▶ WHAT THIS TASK INVOLVES: Repeat all the data that appears below, keeping it exact.

= = =

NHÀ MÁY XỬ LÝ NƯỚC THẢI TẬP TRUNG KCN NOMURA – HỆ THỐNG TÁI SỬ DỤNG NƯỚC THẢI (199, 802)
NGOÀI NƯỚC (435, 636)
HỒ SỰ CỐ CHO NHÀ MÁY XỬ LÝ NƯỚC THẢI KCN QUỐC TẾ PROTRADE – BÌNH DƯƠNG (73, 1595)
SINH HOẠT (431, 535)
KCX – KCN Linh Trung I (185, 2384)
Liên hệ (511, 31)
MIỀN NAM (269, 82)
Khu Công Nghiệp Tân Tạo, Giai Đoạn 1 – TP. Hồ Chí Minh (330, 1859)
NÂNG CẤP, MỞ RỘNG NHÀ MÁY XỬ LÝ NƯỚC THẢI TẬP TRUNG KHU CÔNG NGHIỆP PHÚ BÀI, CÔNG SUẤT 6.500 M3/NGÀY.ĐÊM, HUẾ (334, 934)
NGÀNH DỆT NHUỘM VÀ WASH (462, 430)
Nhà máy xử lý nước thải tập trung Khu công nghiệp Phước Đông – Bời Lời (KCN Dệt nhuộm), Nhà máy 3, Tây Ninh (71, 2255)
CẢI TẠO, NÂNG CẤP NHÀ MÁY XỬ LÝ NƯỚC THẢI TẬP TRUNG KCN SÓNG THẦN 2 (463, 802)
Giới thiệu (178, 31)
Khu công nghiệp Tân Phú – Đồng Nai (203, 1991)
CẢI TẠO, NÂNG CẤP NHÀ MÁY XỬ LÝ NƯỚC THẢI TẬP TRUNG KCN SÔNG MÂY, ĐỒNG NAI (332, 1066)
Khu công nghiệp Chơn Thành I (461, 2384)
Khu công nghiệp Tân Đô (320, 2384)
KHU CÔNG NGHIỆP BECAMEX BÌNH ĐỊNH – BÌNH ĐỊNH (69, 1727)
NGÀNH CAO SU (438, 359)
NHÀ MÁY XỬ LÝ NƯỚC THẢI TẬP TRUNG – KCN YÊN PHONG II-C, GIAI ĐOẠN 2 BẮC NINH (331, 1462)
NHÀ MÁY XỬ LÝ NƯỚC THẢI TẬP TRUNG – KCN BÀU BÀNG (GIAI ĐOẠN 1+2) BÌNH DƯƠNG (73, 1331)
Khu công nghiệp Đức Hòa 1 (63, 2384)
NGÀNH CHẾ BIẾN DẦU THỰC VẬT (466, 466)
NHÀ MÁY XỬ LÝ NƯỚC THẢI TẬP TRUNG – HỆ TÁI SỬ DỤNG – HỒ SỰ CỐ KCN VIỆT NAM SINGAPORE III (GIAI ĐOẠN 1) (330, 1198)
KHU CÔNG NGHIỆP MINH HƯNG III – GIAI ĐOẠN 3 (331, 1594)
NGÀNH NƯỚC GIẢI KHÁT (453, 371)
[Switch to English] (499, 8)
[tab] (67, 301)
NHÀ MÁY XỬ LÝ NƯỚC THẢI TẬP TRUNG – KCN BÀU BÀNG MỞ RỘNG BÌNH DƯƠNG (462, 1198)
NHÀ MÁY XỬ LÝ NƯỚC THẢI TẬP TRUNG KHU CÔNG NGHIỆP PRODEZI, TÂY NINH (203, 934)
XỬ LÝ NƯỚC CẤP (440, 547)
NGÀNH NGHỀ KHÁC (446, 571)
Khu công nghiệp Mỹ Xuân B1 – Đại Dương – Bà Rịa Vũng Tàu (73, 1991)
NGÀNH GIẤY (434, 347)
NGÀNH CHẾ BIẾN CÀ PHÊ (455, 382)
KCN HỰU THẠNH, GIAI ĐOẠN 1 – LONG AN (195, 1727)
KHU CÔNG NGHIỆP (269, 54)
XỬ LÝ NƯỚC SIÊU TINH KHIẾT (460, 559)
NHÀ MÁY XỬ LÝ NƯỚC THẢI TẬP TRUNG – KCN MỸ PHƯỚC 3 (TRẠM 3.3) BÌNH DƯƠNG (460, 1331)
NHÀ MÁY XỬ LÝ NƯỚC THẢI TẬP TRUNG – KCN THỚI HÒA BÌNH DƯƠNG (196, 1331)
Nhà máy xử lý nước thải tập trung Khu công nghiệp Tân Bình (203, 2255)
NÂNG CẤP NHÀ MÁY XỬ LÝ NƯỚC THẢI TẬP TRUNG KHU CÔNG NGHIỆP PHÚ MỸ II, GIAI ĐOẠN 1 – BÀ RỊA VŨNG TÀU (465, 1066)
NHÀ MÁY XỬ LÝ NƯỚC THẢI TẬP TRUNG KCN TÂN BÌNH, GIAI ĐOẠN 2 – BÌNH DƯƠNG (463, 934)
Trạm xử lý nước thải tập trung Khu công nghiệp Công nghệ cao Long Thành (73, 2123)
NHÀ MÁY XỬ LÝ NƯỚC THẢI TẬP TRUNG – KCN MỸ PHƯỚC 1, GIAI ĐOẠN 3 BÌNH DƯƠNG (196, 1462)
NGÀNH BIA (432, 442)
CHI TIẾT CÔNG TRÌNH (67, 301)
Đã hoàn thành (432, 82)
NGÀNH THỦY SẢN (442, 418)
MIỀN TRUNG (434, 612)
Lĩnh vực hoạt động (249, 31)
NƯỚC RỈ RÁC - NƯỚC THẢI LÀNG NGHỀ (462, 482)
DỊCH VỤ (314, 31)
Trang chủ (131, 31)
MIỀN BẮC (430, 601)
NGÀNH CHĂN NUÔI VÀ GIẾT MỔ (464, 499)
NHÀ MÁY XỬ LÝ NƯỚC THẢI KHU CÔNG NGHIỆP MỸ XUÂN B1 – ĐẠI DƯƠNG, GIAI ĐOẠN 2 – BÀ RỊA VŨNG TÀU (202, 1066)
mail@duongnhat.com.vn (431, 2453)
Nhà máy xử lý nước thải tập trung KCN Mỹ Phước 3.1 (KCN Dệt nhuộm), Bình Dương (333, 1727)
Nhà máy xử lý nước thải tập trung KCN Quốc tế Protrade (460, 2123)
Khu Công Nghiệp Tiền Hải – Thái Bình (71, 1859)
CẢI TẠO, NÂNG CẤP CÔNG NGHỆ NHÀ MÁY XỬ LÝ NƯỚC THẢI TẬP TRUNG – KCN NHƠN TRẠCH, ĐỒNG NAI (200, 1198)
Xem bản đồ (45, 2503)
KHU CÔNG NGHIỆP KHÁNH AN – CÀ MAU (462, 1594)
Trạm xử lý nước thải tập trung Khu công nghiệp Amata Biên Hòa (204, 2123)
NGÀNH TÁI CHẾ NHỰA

= = =

▶ EXPECTED ANSWER:
NHÀ MÁY XỬ LÝ NƯỚC THẢI TẬP TRUNG KCN NOMURA – HỆ THỐNG TÁI SỬ DỤNG NƯỚC THẢI (199, 802)
NGOÀI NƯỚC (435, 636)
HỒ SỰ CỐ CHO NHÀ MÁY XỬ LÝ NƯỚC THẢI KCN QUỐC TẾ PROTRADE – BÌNH DƯƠNG (73, 1595)
SINH HOẠT (431, 535)
KCX – KCN Linh Trung I (185, 2384)
Liên hệ (511, 31)
MIỀN NAM (269, 82)
Khu Công Nghiệp Tân Tạo, Giai Đoạn 1 – TP. Hồ Chí Minh (330, 1859)
NÂNG CẤP, MỞ RỘNG NHÀ MÁY XỬ LÝ NƯỚC THẢI TẬP TRUNG KHU CÔNG NGHIỆP PHÚ BÀI, CÔNG SUẤT 6.500 M3/NGÀY.ĐÊM, HUẾ (334, 934)
NGÀNH DỆT NHUỘM VÀ WASH (462, 430)
Nhà máy xử lý nước thải tập trung Khu công nghiệp Phước Đông – Bời Lời (KCN Dệt nhuộm), Nhà máy 3, Tây Ninh (71, 2255)
CẢI TẠO, NÂNG CẤP NHÀ MÁY XỬ LÝ NƯỚC THẢI TẬP TRUNG KCN SÓNG THẦN 2 (463, 802)
Giới thiệu (178, 31)
Khu công nghiệp Tân Phú – Đồng Nai (203, 1991)
CẢI TẠO, NÂNG CẤP NHÀ MÁY XỬ LÝ NƯỚC THẢI TẬP TRUNG KCN SÔNG MÂY, ĐỒNG NAI (332, 1066)
Khu công nghiệp Chơn Thành I (461, 2384)
Khu công nghiệp Tân Đô (320, 2384)
KHU CÔNG NGHIỆP BECAMEX BÌNH ĐỊNH – BÌNH ĐỊNH (69, 1727)
NGÀNH CAO SU (438, 359)
NHÀ MÁY XỬ LÝ NƯỚC THẢI TẬP TRUNG – KCN YÊN PHONG II-C, GIAI ĐOẠN 2 BẮC NINH (331, 1462)
NHÀ MÁY XỬ LÝ NƯỚC THẢI TẬP TRUNG – KCN BÀU BÀNG (GIAI ĐOẠN 1+2) BÌNH DƯƠNG (73, 1331)
Khu công nghiệp Đức Hòa 1 (63, 2384)
NGÀNH CHẾ BIẾN DẦU THỰC VẬT (466, 466)
NHÀ MÁY XỬ LÝ NƯỚC THẢI TẬP TRUNG – HỆ TÁI SỬ DỤNG – HỒ SỰ CỐ KCN VIỆT NAM SINGAPORE III (GIAI ĐOẠN 1) (330, 1198)
KHU CÔNG NGHIỆP MINH HƯNG III – GIAI ĐOẠN 3 (331, 1594)
NGÀNH NƯỚC GIẢI KHÁT (453, 371)
[Switch to English] (499, 8)
[tab] (67, 301)
NHÀ MÁY XỬ LÝ NƯỚC THẢI TẬP TRUNG – KCN BÀU BÀNG MỞ RỘNG BÌNH DƯƠNG (462, 1198)
NHÀ MÁY XỬ LÝ NƯỚC THẢI TẬP TRUNG KHU CÔNG NGHIỆP PRODEZI, TÂY NINH (203, 934)
XỬ LÝ NƯỚC CẤP (440, 547)
NGÀNH NGHỀ KHÁC (446, 571)
Khu công nghiệp Mỹ Xuân B1 – Đại Dương – Bà Rịa Vũng Tàu (73, 1991)
NGÀNH GIẤY (434, 347)
NGÀNH CHẾ BIẾN CÀ PHÊ (455, 382)
KCN HỰU THẠNH, GIAI ĐOẠN 1 – LONG AN (195, 1727)
KHU CÔNG NGHIỆP (269, 54)
XỬ LÝ NƯỚC SIÊU TINH KHIẾT (460, 559)
NHÀ MÁY XỬ LÝ NƯỚC THẢI TẬP TRUNG – KCN MỸ PHƯỚC 3 (TRẠM 3.3) BÌNH DƯƠNG (460, 1331)
NHÀ MÁY XỬ LÝ NƯỚC THẢI TẬP TRUNG – KCN THỚI HÒA BÌNH DƯƠNG (196, 1331)
Nhà máy xử lý nước thải tập trung Khu công nghiệp Tân Bình (203, 2255)
NÂNG CẤP NHÀ MÁY XỬ LÝ NƯỚC THẢI TẬP TRUNG KHU CÔNG NGHIỆP PHÚ MỸ II, GIAI ĐOẠN 1 – BÀ RỊA VŨNG TÀU (465, 1066)
NHÀ MÁY XỬ LÝ NƯỚC THẢI TẬP TRUNG KCN TÂN BÌNH, GIAI ĐOẠN 2 – BÌNH DƯƠNG (463, 934)
Trạm xử lý nước thải tập trung Khu công nghiệp Công nghệ cao Long Thành (73, 2123)
NHÀ MÁY XỬ LÝ NƯỚC THẢI TẬP TRUNG – KCN MỸ PHƯỚC 1, GIAI ĐOẠN 3 BÌNH DƯƠNG (196, 1462)
NGÀNH BIA (432, 442)
CHI TIẾT CÔNG TRÌNH (67, 301)
Đã hoàn thành (432, 82)
NGÀNH THỦY SẢN (442, 418)
MIỀN TRUNG (434, 612)
Lĩnh vực hoạt động (249, 31)
NƯỚC RỈ RÁC - NƯỚC THẢI LÀNG NGHỀ (462, 482)
DỊCH VỤ (314, 31)
Trang chủ (131, 31)
MIỀN BẮC (430, 601)
NGÀNH CHĂN NUÔI VÀ GIẾT MỔ (464, 499)
NHÀ MÁY XỬ LÝ NƯỚC THẢI KHU CÔNG NGHIỆP MỸ XUÂN B1 – ĐẠI DƯƠNG, GIAI ĐOẠN 2 – BÀ RỊA VŨNG TÀU (202, 1066)
mail@duongnhat.com.vn (431, 2453)
Nhà máy xử lý nước thải tập trung KCN Mỹ Phước 3.1 (KCN Dệt nhuộm), Bình Dương (333, 1727)
Nhà máy xử lý nước thải tập trung KCN Quốc tế Protrade (460, 2123)
Khu Công Nghiệp Tiền Hải – Thái Bình (71, 1859)
CẢI TẠO, NÂNG CẤP CÔNG NGHỆ NHÀ MÁY XỬ LÝ NƯỚC THẢI TẬP TRUNG – KCN NHƠN TRẠCH, ĐỒNG NAI (200, 1198)
Xem bản đồ (45, 2503)
KHU CÔNG NGHIỆP KHÁNH AN – CÀ MAU (462, 1594)
Trạm xử lý nước thải tập trung Khu công nghiệp Amata Biên Hòa (204, 2123)
NGÀNH TÁI CHẾ NHỰA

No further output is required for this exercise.